11      À la suite des vérifications effectuées et de l’analyse des données téléchargées à partir du tachygraphe installé à bord de ce véhicule, il a été constaté, d’une part, que, entre le 17 août 2020, à 5 h 15, et le 18 août 2020, à 19 h 23, le conducteur avait conduit pendant 15 heures et 56 minutes, excédant de 5 heures et 56 minutes la durée maximale de conduite journalière de 10 heures, prévue à l’article 6, paragraphe 1, du règlement no 561/2006. Pendant cette plage horaire, le conducteur avait pris 6 heures et 48 minutes de temps de repos, alors que, conformément à l’article 4, sous g), de ce règlement, il aurait dû prendre un temps de repos journalier d’au moins 9 heures. Pour cette infraction, une amende de 9 000 lei roumains (RON) (environ 1 800 euros), ou de 4 500 RON (environ 900 euros) en cas de paiement dans un délai de 15 jours, a été infligée à Pricoforest.

12      D’autre part, les agents de l’ISCTR ont constaté que, le 25 août 2020, entre 00 h 54 et 4 h 24, le conducteur dudit véhicule avait pris un temps de repos de 3 heures et 30 minutes, alors que ce temps de repos aurait dû être au moins égal à 9 heures, en vertu de l’article 8, paragraphe 2, dudit règlement. Pour cette infraction, une amende de 4 000 RON (environ 800 euros), ou de 2 000 RON (environ 400 euros) en cas de paiement dans un délai de 15 jours, a également été infligée à Pricoforest.

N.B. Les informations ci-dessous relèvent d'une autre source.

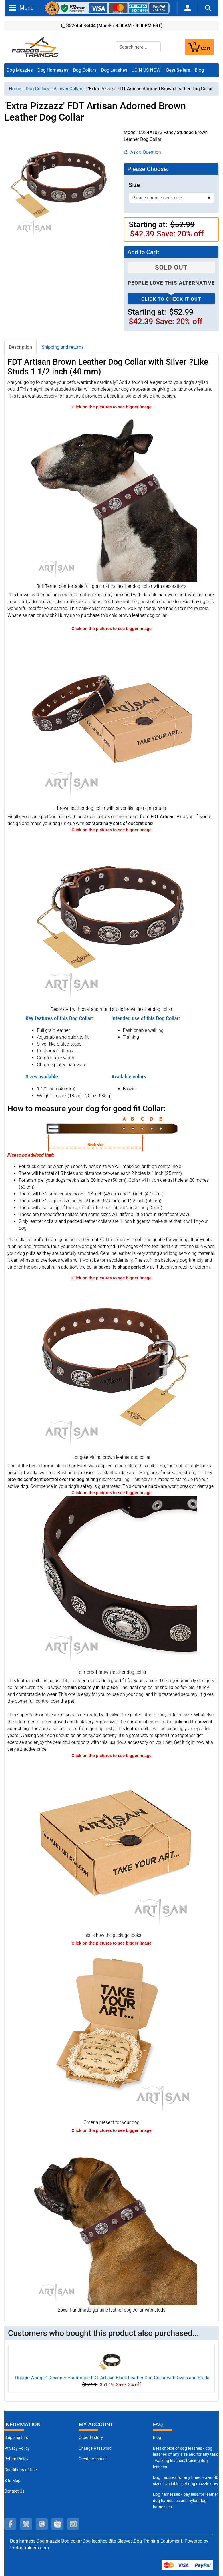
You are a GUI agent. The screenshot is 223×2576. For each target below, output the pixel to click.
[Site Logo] (35, 46)
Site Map (12, 2480)
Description (20, 347)
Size (134, 185)
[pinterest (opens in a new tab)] (41, 2524)
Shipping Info (16, 2437)
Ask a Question (142, 152)
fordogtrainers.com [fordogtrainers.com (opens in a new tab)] (29, 2548)
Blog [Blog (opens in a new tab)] (199, 70)
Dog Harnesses (53, 70)
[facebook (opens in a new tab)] (10, 2524)
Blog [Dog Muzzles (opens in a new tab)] (157, 2437)
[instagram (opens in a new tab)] (73, 2524)
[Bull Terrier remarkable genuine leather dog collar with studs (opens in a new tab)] (111, 496)
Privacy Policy (17, 2448)
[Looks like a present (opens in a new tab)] (111, 2031)
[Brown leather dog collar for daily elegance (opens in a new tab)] (111, 717)
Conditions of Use (20, 2469)
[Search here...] (138, 46)
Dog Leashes (114, 70)
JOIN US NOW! (147, 70)
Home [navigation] (15, 88)
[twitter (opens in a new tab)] (26, 2524)
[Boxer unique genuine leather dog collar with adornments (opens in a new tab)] (111, 2219)
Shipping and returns (63, 347)
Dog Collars (85, 70)
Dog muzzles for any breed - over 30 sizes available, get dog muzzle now (185, 2480)
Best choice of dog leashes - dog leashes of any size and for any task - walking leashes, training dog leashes (185, 2457)
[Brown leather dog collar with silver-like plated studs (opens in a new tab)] (111, 918)
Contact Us (14, 2491)
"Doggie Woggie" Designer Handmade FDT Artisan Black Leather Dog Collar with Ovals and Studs (111, 2377)
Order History (91, 2437)
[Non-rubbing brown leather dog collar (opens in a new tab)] (111, 1581)
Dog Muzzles (20, 70)
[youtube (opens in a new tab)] (57, 2524)
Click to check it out (171, 299)
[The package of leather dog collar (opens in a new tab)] (111, 1844)
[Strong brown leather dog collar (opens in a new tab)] (111, 1366)
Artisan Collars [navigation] (69, 88)
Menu (21, 7)
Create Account (93, 2459)
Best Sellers (178, 70)
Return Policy (16, 2459)
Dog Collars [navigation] (37, 88)
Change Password (95, 2448)
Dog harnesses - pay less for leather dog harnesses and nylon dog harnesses (185, 2500)
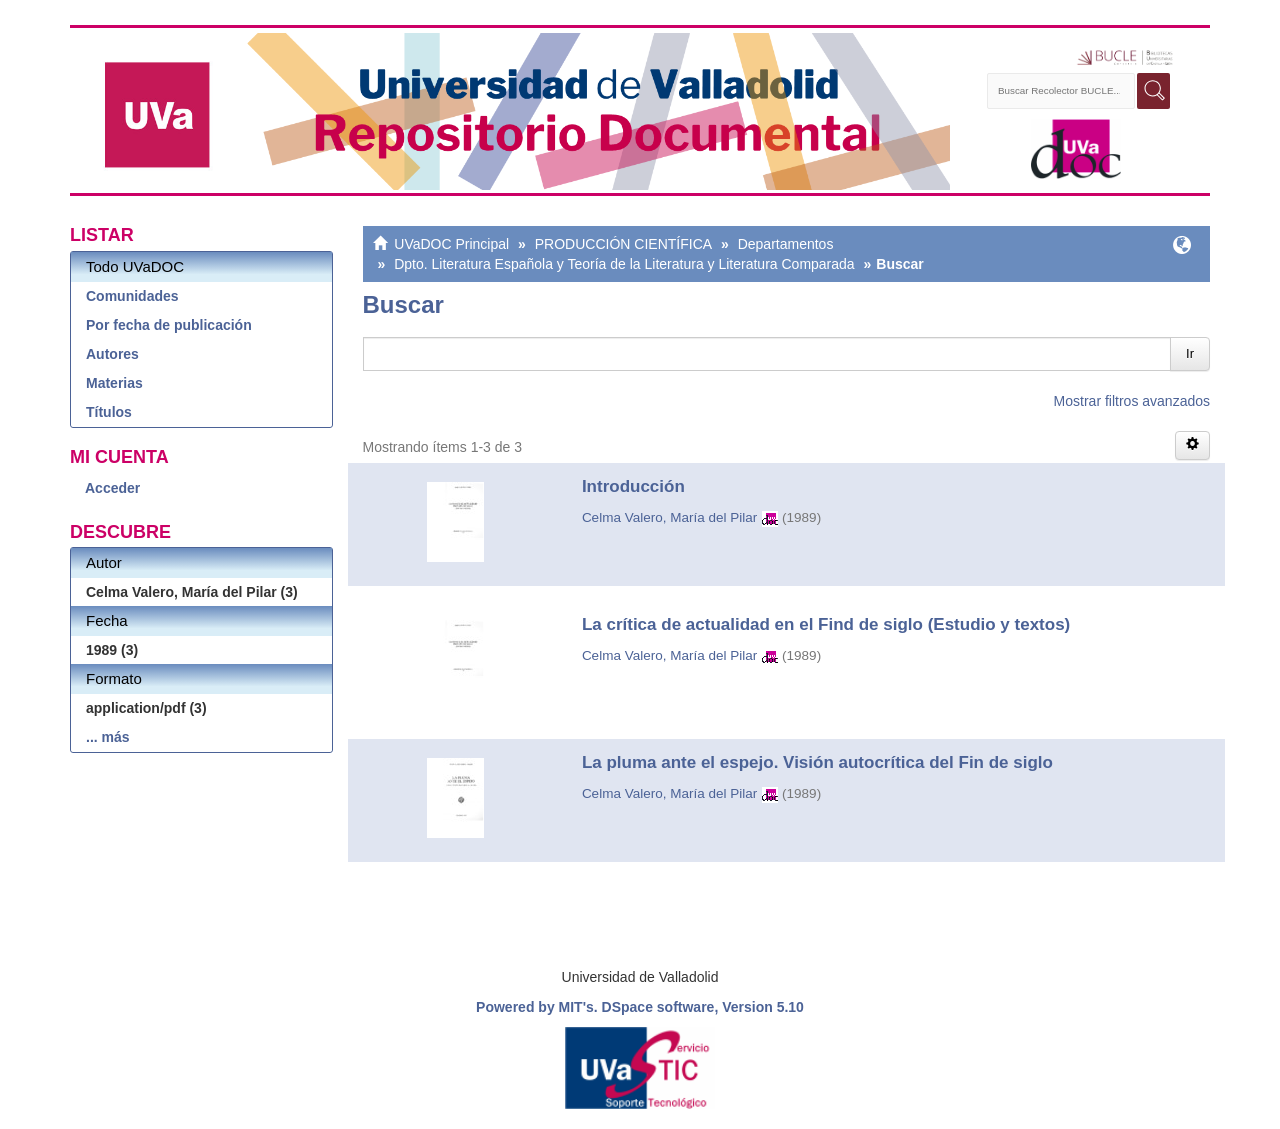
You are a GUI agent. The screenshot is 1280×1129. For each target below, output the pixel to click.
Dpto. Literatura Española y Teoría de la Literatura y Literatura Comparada (624, 264)
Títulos (109, 412)
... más (108, 737)
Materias (114, 383)
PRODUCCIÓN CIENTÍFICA (623, 244)
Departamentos (786, 244)
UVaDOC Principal (451, 244)
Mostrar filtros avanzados (1132, 401)
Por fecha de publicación (169, 325)
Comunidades (132, 296)
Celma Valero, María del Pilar (669, 517)
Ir (1190, 353)
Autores (112, 354)
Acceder (112, 488)
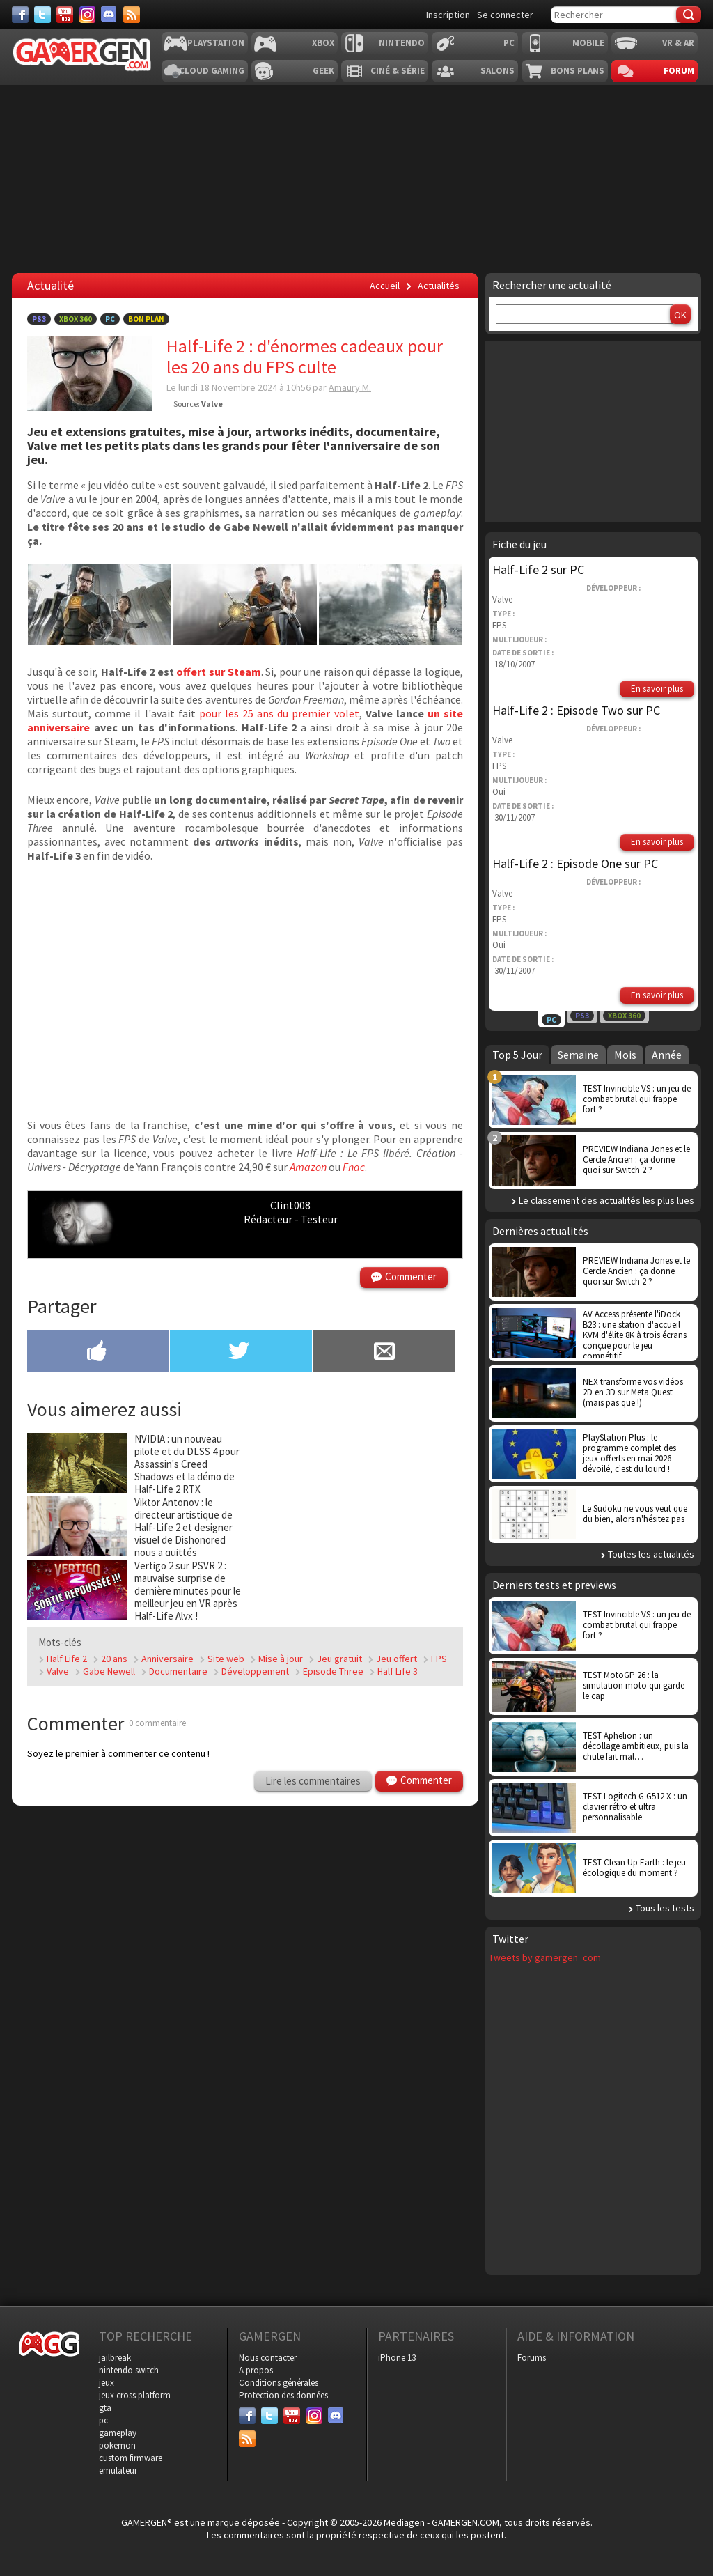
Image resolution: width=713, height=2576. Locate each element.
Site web (225, 1658)
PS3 (39, 319)
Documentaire (178, 1671)
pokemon (117, 2445)
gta (105, 2408)
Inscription (448, 14)
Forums (531, 2358)
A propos (256, 2370)
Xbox (323, 43)
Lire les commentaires (313, 1780)
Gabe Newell (109, 1671)
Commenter (411, 1276)
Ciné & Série (397, 71)
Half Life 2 (67, 1658)
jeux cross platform (135, 2395)
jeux (106, 2383)
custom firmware (130, 2458)
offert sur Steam (218, 671)
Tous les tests (665, 1908)
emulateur (118, 2470)
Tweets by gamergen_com (545, 1957)
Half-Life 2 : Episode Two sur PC (576, 710)
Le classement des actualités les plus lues (606, 1200)
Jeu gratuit (339, 1658)
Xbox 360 (75, 319)
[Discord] (109, 14)
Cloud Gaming (211, 71)
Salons (497, 71)
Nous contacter (268, 2358)
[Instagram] (87, 14)
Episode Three (333, 1671)
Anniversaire (167, 1658)
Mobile (588, 43)
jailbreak (115, 2358)
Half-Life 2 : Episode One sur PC (575, 863)
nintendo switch (129, 2370)
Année (667, 1055)
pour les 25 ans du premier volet (279, 713)
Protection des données (283, 2395)
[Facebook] (20, 14)
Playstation (215, 43)
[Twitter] (42, 14)
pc (103, 2420)
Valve (58, 1671)
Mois (625, 1055)
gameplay (117, 2433)
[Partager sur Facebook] (98, 1352)
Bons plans (577, 71)
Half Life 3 (397, 1671)
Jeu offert (396, 1658)
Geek (323, 71)
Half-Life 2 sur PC (538, 569)
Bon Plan (146, 319)
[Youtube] (64, 14)
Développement (255, 1671)
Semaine (578, 1055)
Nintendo (402, 43)
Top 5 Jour (517, 1055)
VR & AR (678, 43)
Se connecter (505, 14)
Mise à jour (280, 1658)
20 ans (114, 1658)
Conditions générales (278, 2383)
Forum (679, 71)
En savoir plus (657, 689)
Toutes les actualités (651, 1554)
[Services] (131, 14)
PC (509, 43)
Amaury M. (350, 387)
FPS (439, 1658)
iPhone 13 (397, 2358)
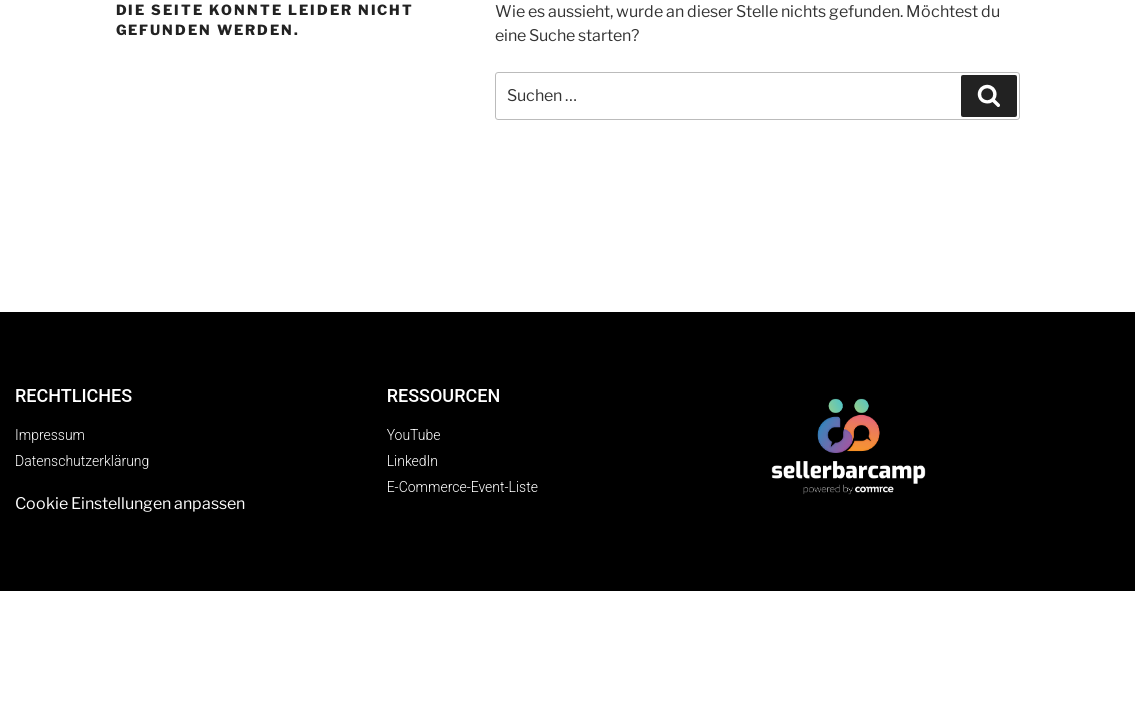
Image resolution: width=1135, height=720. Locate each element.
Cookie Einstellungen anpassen (130, 503)
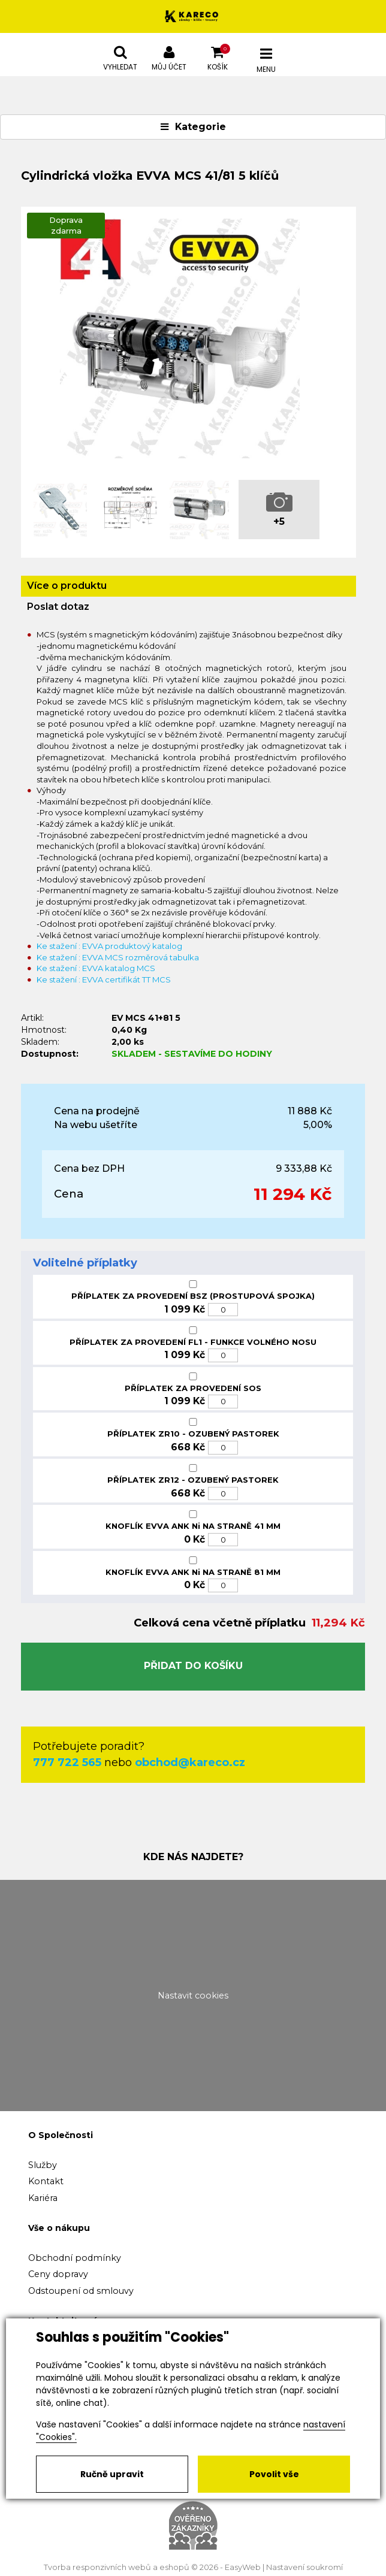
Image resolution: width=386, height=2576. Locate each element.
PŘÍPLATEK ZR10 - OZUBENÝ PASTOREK (193, 1433)
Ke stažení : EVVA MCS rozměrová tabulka (118, 957)
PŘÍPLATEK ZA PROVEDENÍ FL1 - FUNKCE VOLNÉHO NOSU (193, 1342)
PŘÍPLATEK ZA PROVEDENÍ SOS (193, 1388)
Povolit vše (274, 2474)
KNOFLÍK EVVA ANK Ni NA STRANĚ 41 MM (193, 1526)
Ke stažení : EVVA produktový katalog (109, 946)
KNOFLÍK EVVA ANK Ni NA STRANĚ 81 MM (193, 1572)
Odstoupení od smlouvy (81, 2290)
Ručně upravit (112, 2474)
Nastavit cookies (193, 1995)
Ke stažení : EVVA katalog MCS (96, 968)
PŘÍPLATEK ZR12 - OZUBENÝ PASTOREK (193, 1479)
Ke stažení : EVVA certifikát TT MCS (104, 979)
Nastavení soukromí (304, 2567)
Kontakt (46, 2181)
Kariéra (43, 2198)
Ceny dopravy (58, 2274)
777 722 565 (67, 1762)
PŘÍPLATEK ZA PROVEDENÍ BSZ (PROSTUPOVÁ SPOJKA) (193, 1296)
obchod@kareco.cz (190, 1762)
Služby (42, 2165)
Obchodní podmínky (74, 2258)
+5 (279, 521)
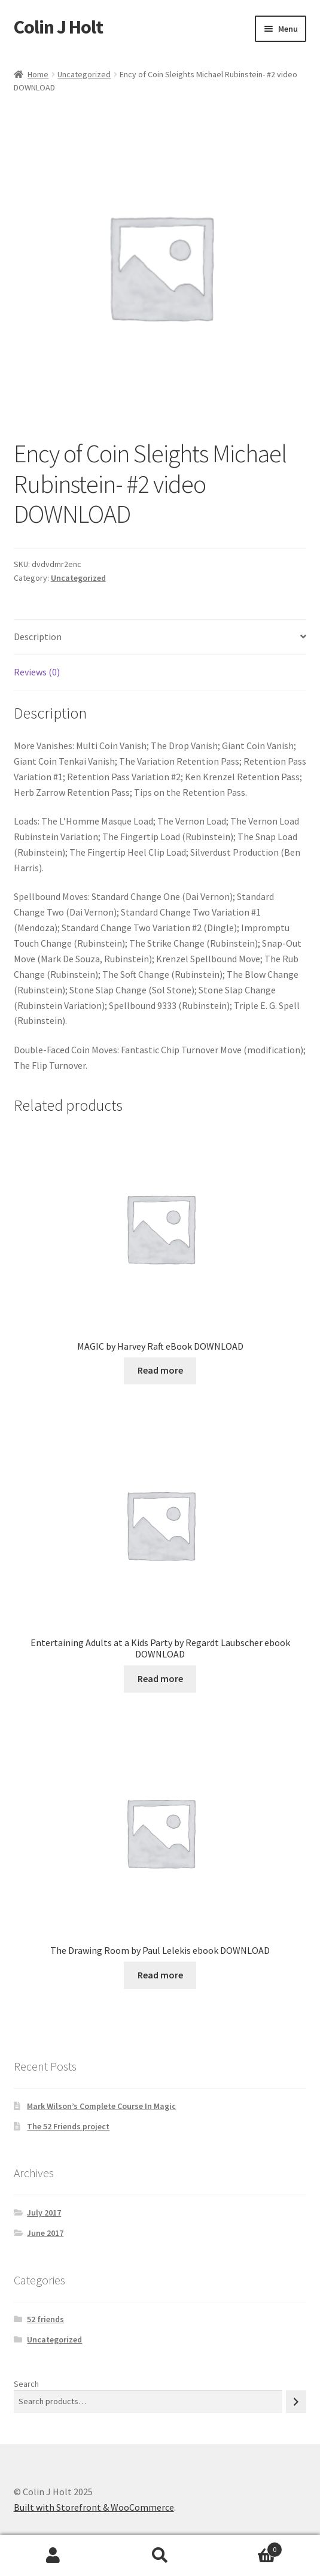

13      Le 25 septembre 2020, cette entreprise a saisi la juridiction de renvoi d’un recours visant à l’annulation du procès‑verbal de contravention ou, à titre subsidiaire, à la substitution des amendes infligées par un avertissement. Sans contester les données téléchargées à partir du tachygraphe du véhicule contrôlé, Pricoforest fait valoir que les temps enregistrés se rapportent à des transports de biens effectués par un véhicule visé à l’article 13, paragraphe 1, sous b), du règlement no 561/2006 et que, en vertu de l’ordonnance du gouvernement no 37, du 7 août 2007, ces transports sont dispensés de l’application des règles relatives aux durées de conduite, aux pauses et aux temps de repos établies par ce règlement. En outre, Pricoforest estime que l’agent verbalisateur a erronément assimilé la notion de « rayon allant jusqu’à 100 km autour du lieu d’établissement de l’entreprise », au sens de cette disposition, à la distance par route entre la localité où se situe son lieu d’établissement et celle où ledit véhicule a fait l’objet du contrôle.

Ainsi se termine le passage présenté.